> Source text
_ _ _
Clearly something was emerging for us that evoked a new wrestling with worship and eucharist and peacemaking and bridgebuilding.
In the meantime, Ivan and Gerald had been carrying on intense Catholic Mennonite conversations. They invited Marlene Kropf and me to join them. A whole network of conversations and connections emerged with many of you and others. Our conversations and dreams began unfolding in this grassroots Bridging effort. Out of those relationships and explorations grew the Laurelville Mennonite Catholic Retreat for 25 of us in August 1999.
The fourth Bridging step for me, which brings us to this time and place, is perhaps the most important specific step to date. It is the one with which I began. Abbot John’s gracious Benedictine spirit and vision led him to extend this Benedictine hospitality to us. He said “Let us be a home for the Catholic Mennonite Bridging movement for a time.” That offer to host a Catholic Mennonite Bridging gathering then led to a commitment and investment give leadership to the Bridging vision as we meet here offer the next few years. Last November, Gerald, Marlene, Ivan, and I met here with Abbot John, Fr. William, and Fr. Rene, for a weekend of planning this first Bridging event.
_ _ _
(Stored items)
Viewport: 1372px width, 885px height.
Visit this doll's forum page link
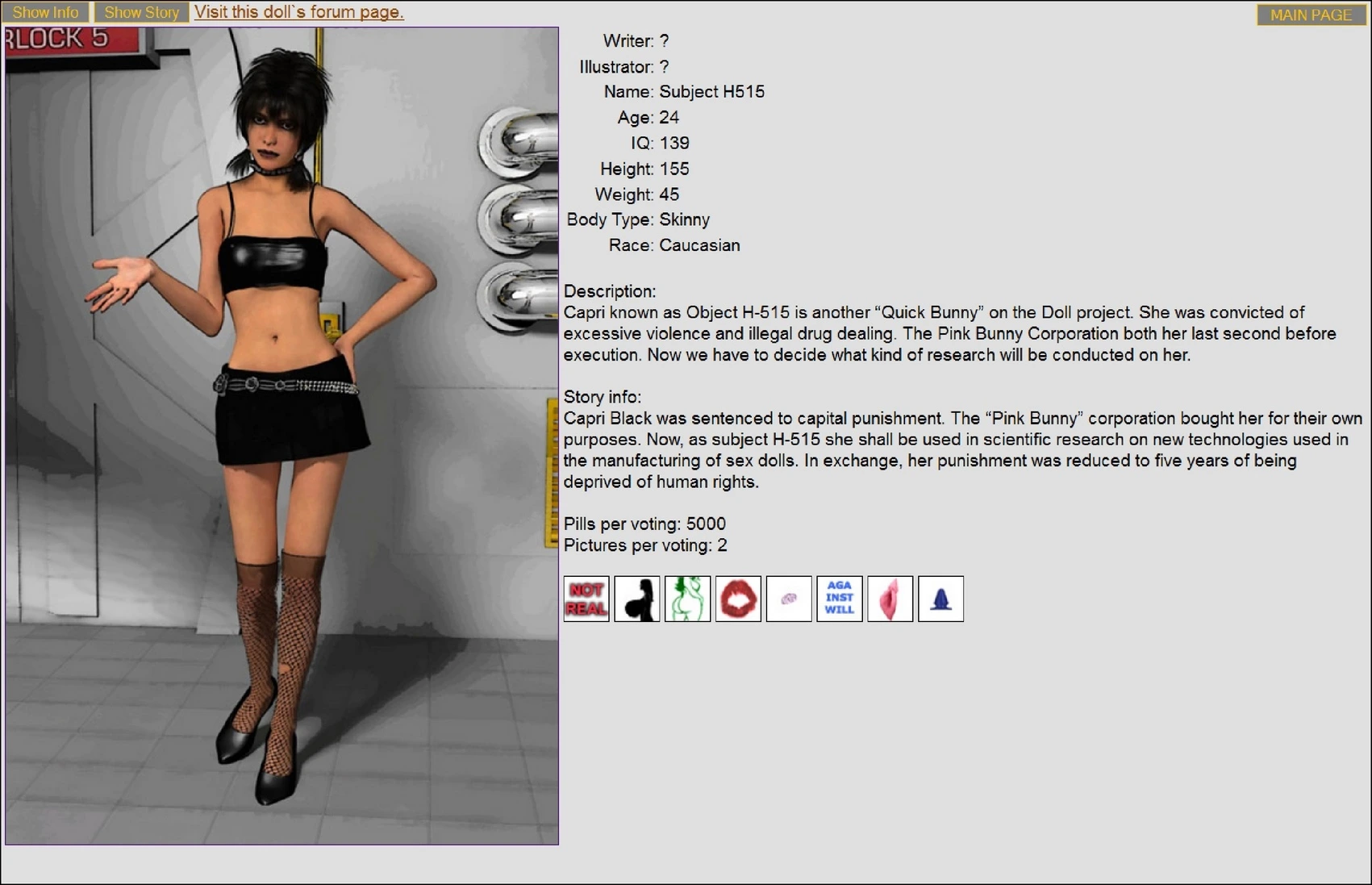[299, 12]
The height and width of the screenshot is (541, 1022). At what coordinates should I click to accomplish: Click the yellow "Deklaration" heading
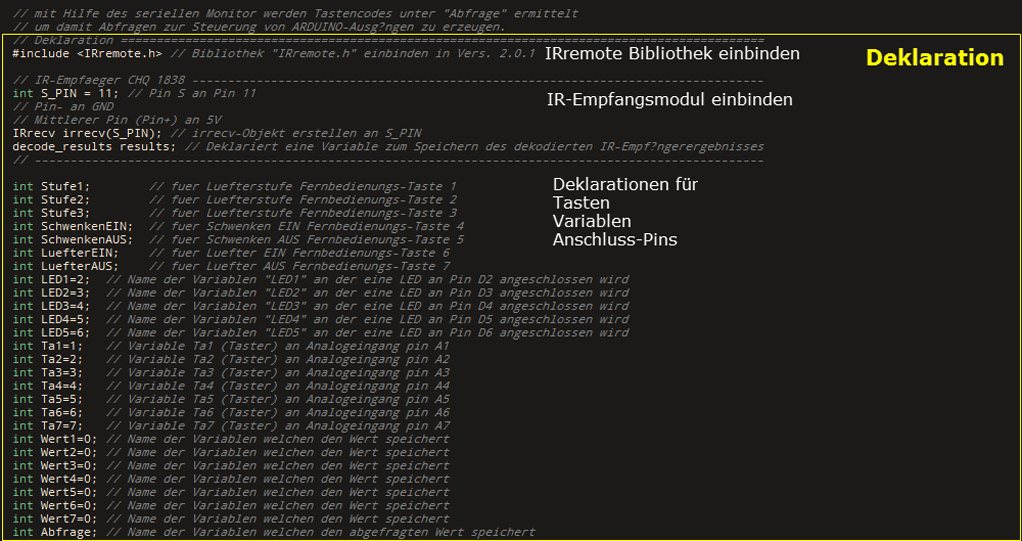tap(934, 58)
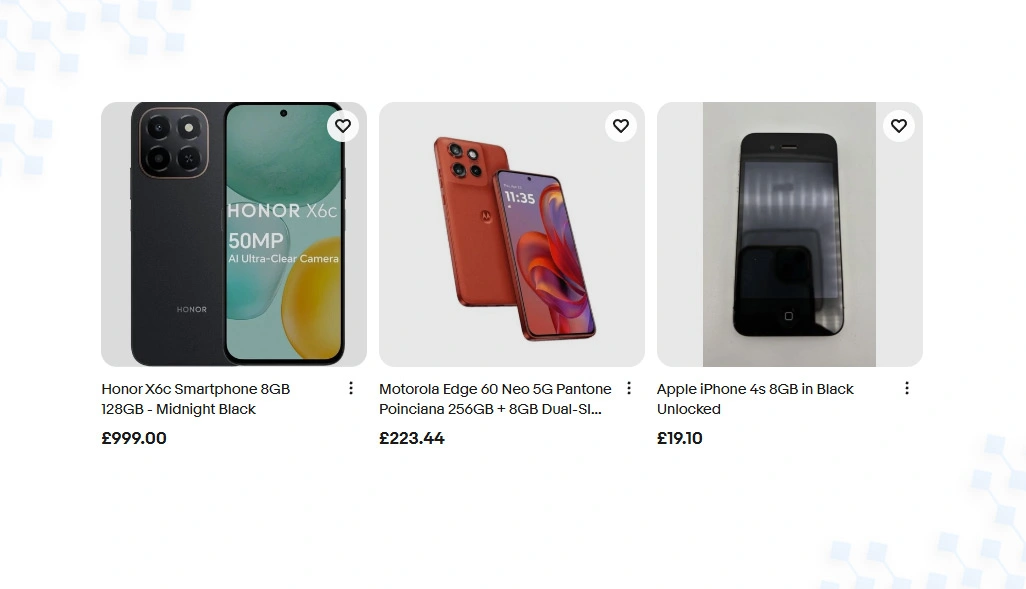View the red Motorola Edge 60 photo

pos(512,234)
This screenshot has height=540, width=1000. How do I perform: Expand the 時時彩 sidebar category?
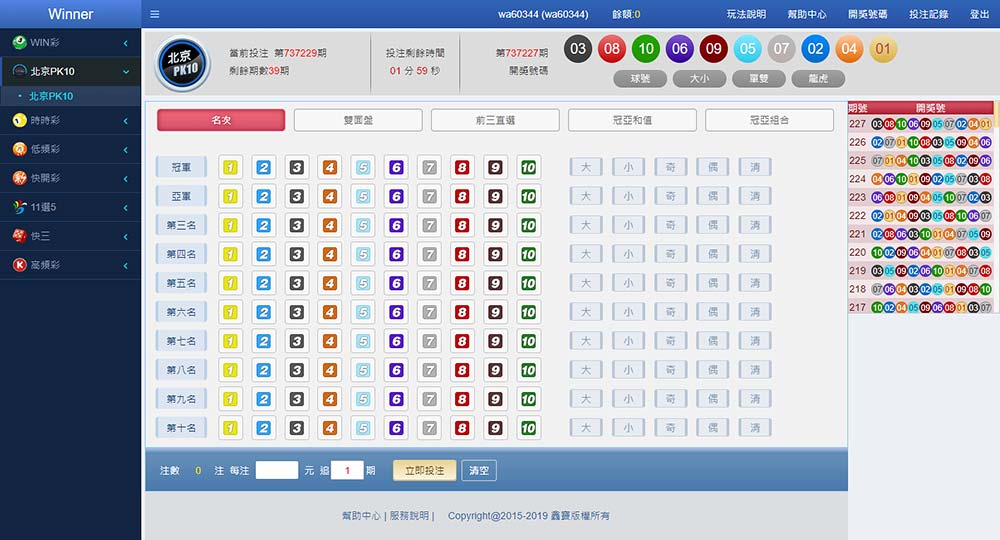pyautogui.click(x=70, y=121)
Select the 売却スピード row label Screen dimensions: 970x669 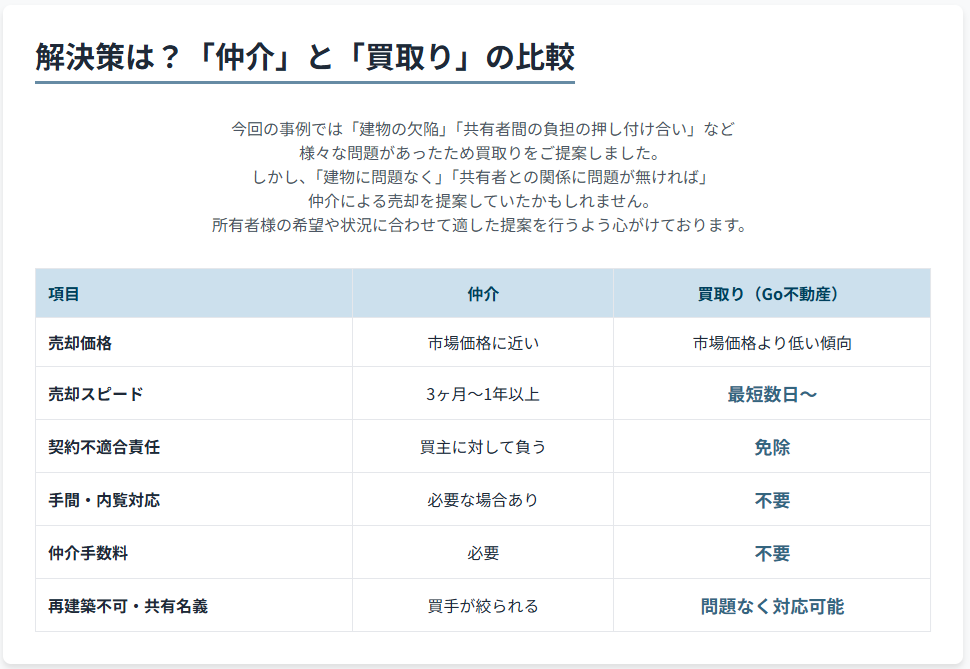[95, 394]
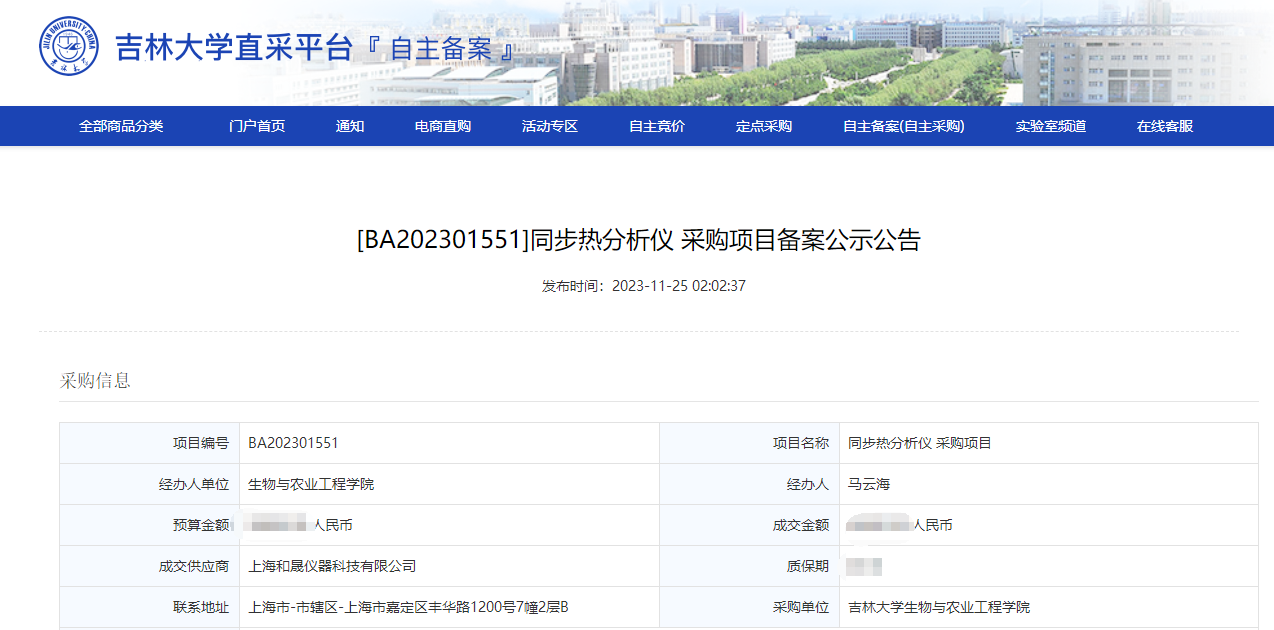
Task: Open 自主备案(自主采购) tab
Action: tap(904, 126)
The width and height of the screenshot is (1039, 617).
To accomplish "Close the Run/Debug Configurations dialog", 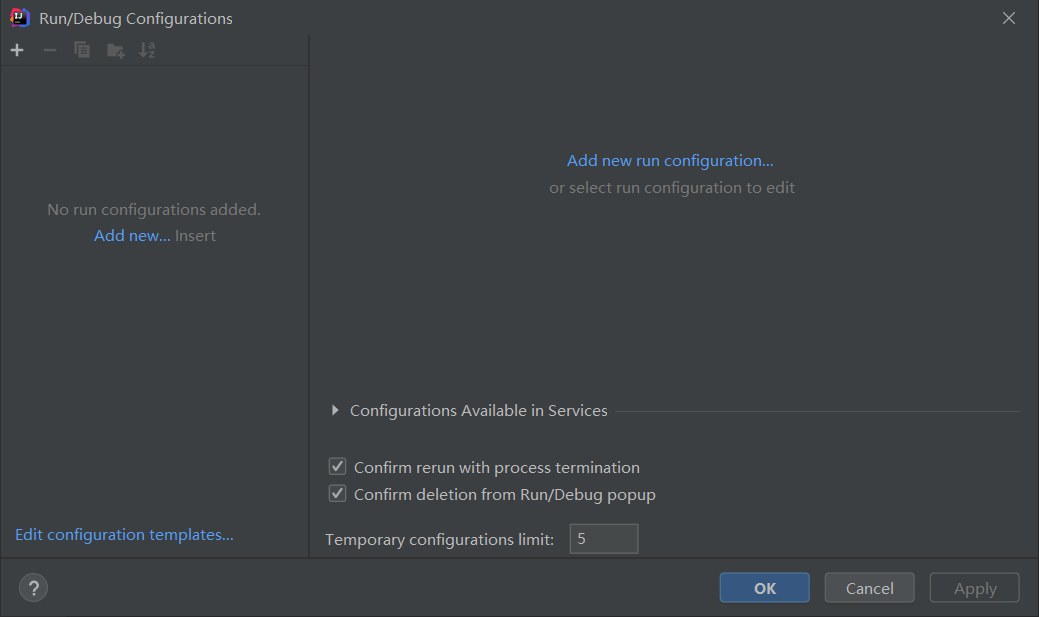I will tap(1008, 18).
_ _ _
> Work order 1
Duplicate the stretch of the passage on Catholic Mennonite Bridging from "Clearly something was" through "in August 1999.".
> Work order 2
Pick up the passage on Catholic Mennonite Bridging where it stops and continue it.

> Answer area 1
Clearly something was emerging for us that evoked a new wrestling with worship and eucharist and peacemaking and bridgebuilding.
In the meantime, Ivan and Gerald had been carrying on intense Catholic Mennonite conversations. They invited Marlene Kropf and me to join them. A whole network of conversations and connections emerged with many of you and others. Our conversations and dreams began unfolding in this grassroots Bridging effort. Out of those relationships and explorations grew the Laurelville Mennonite Catholic Retreat for 25 of us in August 1999.

> Answer area 2
The Meaning of Bridging
And here we are taking this new concrete step toward “Creating Peacemaking Communities for the New Millennium: Catholics and Mennonites Bridging the Divide.” It is the paradox of “unintentional intentionality” as we follow the dream that God has set before us even when we never set out to create a bridging movement. It is “unintentional” in that I never set out intentionally on a Mennonite Catholic Bridging journey. Yet looking back along this path there has been amazing continuity and clarity even when we know not what the future holds. But we know God holds the future as we intentionally and faithfully awaken to and live what God has set before us. This Bridging vision has and will take a great intentional commitment to continue connecting these two great Christian traditions.
In this new century and new millennium our task is to be the Church as servant to the world. This Catholic Mennonite Bridging task is to be sign and witness and an instrument of the reign of God already but not yet.
We have no formal rule or discipline other than the prayer that is in your packets which we have begun our sessions with here this weekend. It is a prayer that God placed on Gerald’s heart, which he shared with us when 8 of us were here on retreat that turning point March weekend last year. We urge you to pray it often knowing that others in this Bridging community are also praying these words.
In this Bridging vision, I am reminded often of the poet T. S. Eliot’s inspiring words near the end of the 4th of the “Four Quartets:”
We shall never cease from our exploring,
And the end of all our exploring,
Will be to arrive at the place where we began
And to know the place for the first time.
Terribilis est iste locus: “Full of awe is this place.” Thanks be to God!